> **Excerpt to read**:
+===+

Prerequisites
The student should have a solid knowledge of linear algebra and multivariable calculus. The student should also have knowledge of linear programming (including linear programming duality) and convex analysis to the level of being able to follow the text and do the exercises from:

  • Chapters 1 and 2 (including the exercises) from the book 'Linear Programming, A Concise Introduction, Thomas S. Ferguson' (https://www.math.ucla.edu/~tom/LP.pdf)
  • Exercises 2.1, 2.2, 2.12, 3.1, 3.3, 3.5, and 3.7 from the book 'Convex Optimization, Stephen Boyd and Lieven Vandenberghe' (http://stanford.edu/~boyd/cvxbook)

Aim of the course
Continuous optimization is the branch of optimization where we optimize a (differentiable) function over continuous (as opposed to discrete) variables. Here the variables can be constrained by (differentiable) equality and inequality constraints as well as by convex cone constraints. Optimization problems like this occur naturally and commonly in science and engineering and also occur as relaxations of discrete optimization problems. Differentiability of the functions defining the problems allows for the use of multivariable calculus and linear algebra techniques to study the problems and to design and analyze efficient algorithms.
In this course we study the theory, algorithms, and some applications of continuous optimization. In the theory part we discuss convexity, Lagrangian duality, optimality conditions, conic programming, and an application in information theory. In the algorithmic part we discuss derivative free methods, first order optimization methods, neural networks/supervised learning, second order optimization methods, interior point methods, and support vector machines. For some of these algorithms we discuss the convergence analysis.

Lecturer
David de Laat (TU Delft)

+===+

> **Dataset excerpt**:
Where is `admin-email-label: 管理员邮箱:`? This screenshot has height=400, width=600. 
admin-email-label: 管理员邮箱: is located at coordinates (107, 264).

+===+

> **Task instructions**:
1. Do these statements agree with the course description? Answer yes or no for each, and quote the deciding words. (a) Interior point methods belong to the theory part of the course. (b) The course covers convergence analysis for every algorithm it teaches. (c) Problems of this kind can arise as relaxations of discrete optimization problems.
2. Write out the course description from "Prerequisites" to "S. Ferguson' (https://www.math.ucla.edu/~tom/LP.pdf)", substituting "problems" for "exercises".
The listing is separate material, apart from the course description.

> **Answers per task**:
1.
(a) No: "In the algorithmic part we discuss derivative free methods, first order optimization methods, neural networks/supervised learning, second order optimization methods, interior point methods, and support vector machines."
(b) No: "For some of these algorithms we discuss the convergence analysis."
(c) Yes: "also occur as relaxations of discrete optimization problems"

2.
Prerequisites
The student should have a solid knowledge of linear algebra and multivariable calculus. The student should also have knowledge of linear programming (including linear programming duality) and convex analysis to the level of being able to follow the text and do the problems from:

  • Chapters 1 and 2 (including the problems) from the book 'Linear Programming, A Concise Introduction, Thomas S. Ferguson' (https://www.math.ucla.edu/~tom/LP.pdf)